La Chica, c’est Sophie Fustec, une Franco-Vénézuélienne qui a grandi entre Belleville et l’Amérique latine et qui vient de sortir son premier album en février.
Intitulé « Cambio », ce premier essai latino-pop confirme tous les espoirs placés en elle depuis qu’on l’a remarquée au sein du groupe 3SomeSisters. En solo, cette Chica chic diffuse sa double culture dans sa musique et prouve qu’elle n’a rien d’une débutante : sa dextérité mélodique et sa maîtrise technique s’explique par une dizaine d’années au conservatoire et des études d’ingénieur du son à l’ESRA. Son aisance en concert vient de ses multiples expériences à partager la scène avec Rone, -M-, Yael Naim, Pauline Croze, ou encore Juana Molina. Une musique qui montre ses origines mais se tourne vers l’avenir, dans des collages sonores sublimes.
Quelles sont les trois choses qu’il faut savoir sur toi pour comprendre ta musique ?
J’ai une schizophrénie culturelle et elle va se traduire dans ma musique. On ressent pas mal cette oxymore. Une jolie opposition d’éléments qui ne sont pas du tout fait pour être mis ensemble mais qui forme un tout dans lequel je me reconnais. Ça a été une recherche identitaire très importante.
Je suis super fan de Thom Yorke.
Je suis une guerrière. Tu vois bien, je monte sur scène en short de boxe parce que je vais au combat. En revanche, c’est pas comme ça que j’ai réfléchi quand je me suis lancée. Au lieu de monter sur le ring qu’est la scène, ça a été un enchaînement de coups de chance, j’étais sideman pendant 12 ans et très timide. Je ne savais même pas qu’on pouvait en faire un métier. J’ai été à l’encontre de ma nature et de ma timidité pour travailler sur mon propre projet.
T’es dans l’action permanente ?
J’aime bien me fixer des buts parce que ça rend très triste et frustrée d’être dans l’endormissement social. Je préfère les gens qui y vont quitte à se prendre un mur que l’inaction.
Qui sont les trois artistes vénézuéliens qui faut absolument que écouter ?
Oscar D’León pour toute la partie salsa folklorique vénézuélienne qui est une partie importante de la culture.
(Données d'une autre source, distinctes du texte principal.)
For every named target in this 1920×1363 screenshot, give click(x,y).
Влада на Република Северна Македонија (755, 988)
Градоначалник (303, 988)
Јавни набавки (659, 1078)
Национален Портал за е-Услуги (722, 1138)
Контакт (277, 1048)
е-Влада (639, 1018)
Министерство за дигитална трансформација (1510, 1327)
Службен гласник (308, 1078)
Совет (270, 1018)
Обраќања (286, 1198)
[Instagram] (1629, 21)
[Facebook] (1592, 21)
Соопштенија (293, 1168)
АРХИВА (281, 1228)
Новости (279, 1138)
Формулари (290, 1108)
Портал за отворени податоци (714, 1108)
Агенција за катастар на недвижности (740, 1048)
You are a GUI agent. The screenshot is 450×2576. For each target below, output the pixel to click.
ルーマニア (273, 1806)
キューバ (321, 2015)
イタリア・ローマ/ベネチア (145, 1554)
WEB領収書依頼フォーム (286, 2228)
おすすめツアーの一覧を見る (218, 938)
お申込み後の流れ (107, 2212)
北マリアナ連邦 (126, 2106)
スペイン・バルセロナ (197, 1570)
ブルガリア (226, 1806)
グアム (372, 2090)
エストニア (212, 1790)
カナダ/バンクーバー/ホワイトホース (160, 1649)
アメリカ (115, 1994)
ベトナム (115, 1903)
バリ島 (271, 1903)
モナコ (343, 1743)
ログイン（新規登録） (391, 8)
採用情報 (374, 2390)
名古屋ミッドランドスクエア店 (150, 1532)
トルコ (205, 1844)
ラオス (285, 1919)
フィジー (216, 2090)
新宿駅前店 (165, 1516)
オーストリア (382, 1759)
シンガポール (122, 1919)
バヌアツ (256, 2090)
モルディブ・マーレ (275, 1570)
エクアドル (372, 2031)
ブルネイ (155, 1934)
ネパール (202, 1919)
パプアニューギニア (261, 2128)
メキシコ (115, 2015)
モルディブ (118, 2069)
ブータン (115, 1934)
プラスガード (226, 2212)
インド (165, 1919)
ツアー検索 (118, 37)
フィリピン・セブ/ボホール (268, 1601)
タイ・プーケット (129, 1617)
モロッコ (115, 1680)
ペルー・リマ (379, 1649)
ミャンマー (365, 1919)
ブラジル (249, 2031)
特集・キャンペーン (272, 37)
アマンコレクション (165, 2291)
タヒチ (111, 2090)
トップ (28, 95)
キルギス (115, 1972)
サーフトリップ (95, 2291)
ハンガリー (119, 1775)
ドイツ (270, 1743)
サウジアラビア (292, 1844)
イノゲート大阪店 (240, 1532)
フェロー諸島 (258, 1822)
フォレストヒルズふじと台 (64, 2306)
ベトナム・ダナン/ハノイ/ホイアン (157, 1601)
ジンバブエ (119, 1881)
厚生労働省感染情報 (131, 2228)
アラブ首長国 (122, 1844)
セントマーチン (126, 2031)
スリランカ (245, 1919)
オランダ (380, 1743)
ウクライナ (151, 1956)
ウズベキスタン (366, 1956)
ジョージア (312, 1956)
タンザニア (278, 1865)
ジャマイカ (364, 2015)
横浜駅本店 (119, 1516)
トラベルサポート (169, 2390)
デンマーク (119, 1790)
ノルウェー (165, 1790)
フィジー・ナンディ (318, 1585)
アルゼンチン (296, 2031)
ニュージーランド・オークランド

Tout l’héritage africain avec les tamborès de la côte, il faut écouter le groupe Tambor Urbano. C’est des tambours et des chants, c’est que de la rythmique. Ça chante faux mais on s’en fout parce que c’est que de l’expression primitive.
Simón Díaz, c’est un vieux chanteur tellement mignon. Il représente la culture du peuple des Llanos, des grandes plaines. Il y a du cuatro, des maracas et de la basse, parfois de la harpe andine, c’est du folklore. C’est roots et rythmique. C’est typique.
Je m’intéresse vachement à ce qu’il se passe en Afrique, tout le monde croit que c’est des tambours mais c’est la folie de modernité. Les rappeurs vénézuéliens s’inspirent de ce qu’il se passe là-bas, mélangent, apprennent. Personnellement, je suis à l’affût et je suis ça de très près.
Visuellement, ton travail est très proche de celui de M.I.A. qui, comme toi, est partagée enter deux pays, le Royaume-Uni et le Sri-Lanka…
Et bien elle aussi est très influencée par la musique brésilienne, notamment le baile funke. Elle a inventé sa musique, c’est fascinant. C’est une artiste très importante, elle m’a beaucoup influencée dans le combat. Elle a le même combat depuis le début mais elle a su le transformer au fil des années. Elle passe ses messages de manière très subtile notamment via un univers pop et graphique incroyable. Elle est juste libre et c’est ça qui me touche.